Выбрать главу

— Хреново, даже когда новгородские и псковские перейдут под мою руку, выращивать подсолнечник можно только в самых южных районах, по рекам Ловати и Великой. А вот кукурузу только на корм. Хотя климат там как в Белоруссии, чуть холоднее, но вполне приемлемо. Не то, что здесь…

Мужчина передернул плечами — дядя с братом время от времени таскали его по Карелии, заезжали в Мурманскую область. И пожив там несколько раз зимой в юности, Стефанович решил для себя еще тогда — после начала листопада нужно перебираться в места значительно южнее, морозы для него казались невыносимыми. Только Псков и Великие Луки подходили — от них до Белоруссии (которая сейчас под литвинами) рукой подать.

— Никогда бы не подумал, что меня озаботить сельское хозяйство может. Но без зерна никуда, а картошка дай бог только лет через десять пойдет в достаточном количестве. Пока только на семена откладывать, селян обучать, да огороды под нее повсеместно копать. Без бульбы в этих местах никак не обойтись — «вторым хлебом» не зря позже именовать будут.

Стефанович тяжело вздохнул — с каждым днем проблемы только множились, и он ужасался тому объему работ, который предстояло выполнить. Про выходные дни он давно забыл, погряз в заботах, что росли как снежный ком прямо на глазах, и он с тоской подумал, что скоро будет непрерывно кружиться, как та белка в колесе…

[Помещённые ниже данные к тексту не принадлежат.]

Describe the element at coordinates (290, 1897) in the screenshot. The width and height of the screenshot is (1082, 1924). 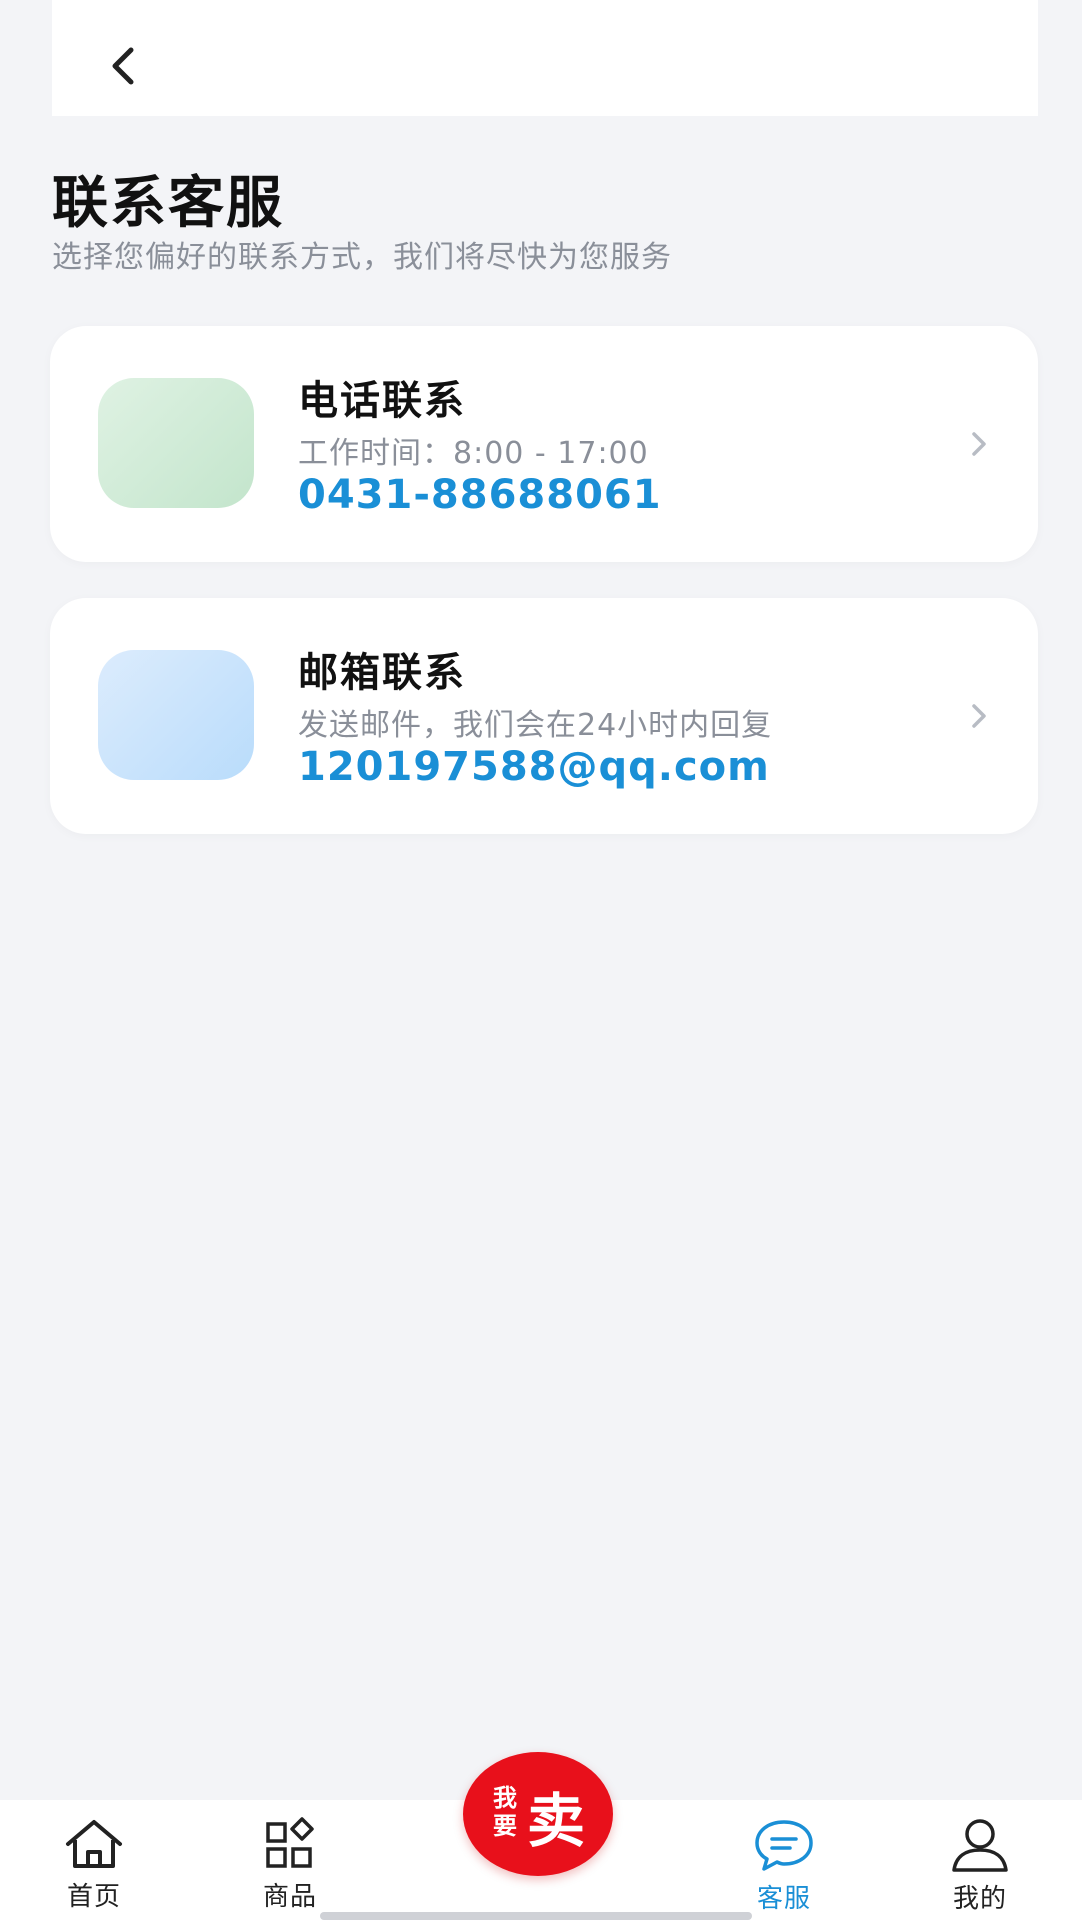
I see `tab-products-label: 商品` at that location.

Выборгский замок — исторически это «замок», закрывающий «дверь» на Карельский перешеек, к древним новгородским землям. Или «ключ» к ней, если со шведской стороны посмотреть…

Глава 37

— Палите из пищалей, и уходим в лес! Быстрее! Серьга, ногу приволакивай, будто уязвили тебя. Лука, падай оземь, и ползи!

Сотник Тимофей Анкундинов сейчас только суетился и кричал, понимая, что с крепостных стен его стрельцов свеи хорошо видят. А «бой» уже пошел нешуточный, узкую гладь залива затягивал пороховой дым. Из длинного каравана шнек одна была потоплена, две, на которые заранее нагрузили сено, превратились в погребальные костры. Те людишки, что подожгли свои ладьи, уже бросились в воду, их вытягивали на лодки. С тех постоянно палили из своих мушкетов ландскнехты в кирасах — над головами то и дело слышался посвист пуль, осыпалась хвоя с елей и сосен.

Хоть и «потешный» был бой, но многим, в том числе и ему самому, он казался настоящим, да и настоящие потери уже были. Один стрелец из его сотни сорвался с камня и насмерть разбился, второй сам себе свернул шею, и теперь застыл на мелководье лицом вниз, безвольно раскинув руки в стороны. Пятеро покалечились, кто ногу подвернул, и руку сломал тоже, двум рожи опалило порохом — обычное дело. Да и «свои» шведы двоих потеряли точно — сам видел, как в воду упали и не выплыли.

— Все, в лес уходим, тела погибших бросайте — пусть шведы их видят! Всем в лес, отходим и по стругам палим!

Успели, пороховой дым медленно рассеивался. Присев под елкой, Тимофей видел, как первые лодки стали подходить к крепостной пристани, как спрыгнул на нее генерал Андерссон, которому обязаны были дерзким захватом Выборга. Но в гарнизоне видимо поверили, что воевода с подкреплением пришел, под синим королевским знаменем, с припасами всяческими, на струги нагруженными. И раскрылись ворота во всю ширь, вышли начальные люди, одному из них протянул грамотку от губернатора — Анкундинов знал, что ту бумагу выборгского воеводу заставили написать не по доброму желанию, а с принуждением. Но комендант поверил бумаге, махнул рукою. Вышли из ворот его люди и стали помогать перетаскивать мешки, разгружать лодки. Генерал Андерссон сам повел своих людей в замок, обустраивать и отдыхать после «жаркого сражения» с русскими стрельцами.

— Неужто обману поверили, было бы славно…

Анкундинов еще раз посмотрел на замок Олафборг, каменные стены с пушками и башнями производили на всех неизгладимое впечатление. Штурмом взять такую твердыню было невозможно, токмо хитростью. Для того и пожертвовали и людьми, и лодками. Даже усадили на весла прежде раненных в Выборге ландскнехтов, чтобы шведы узрели окровавленные повязки. И вот на берегу погибшие стрельцы из его сотни лежат, водой омываемые — зримое доказательство прошедшего «боя».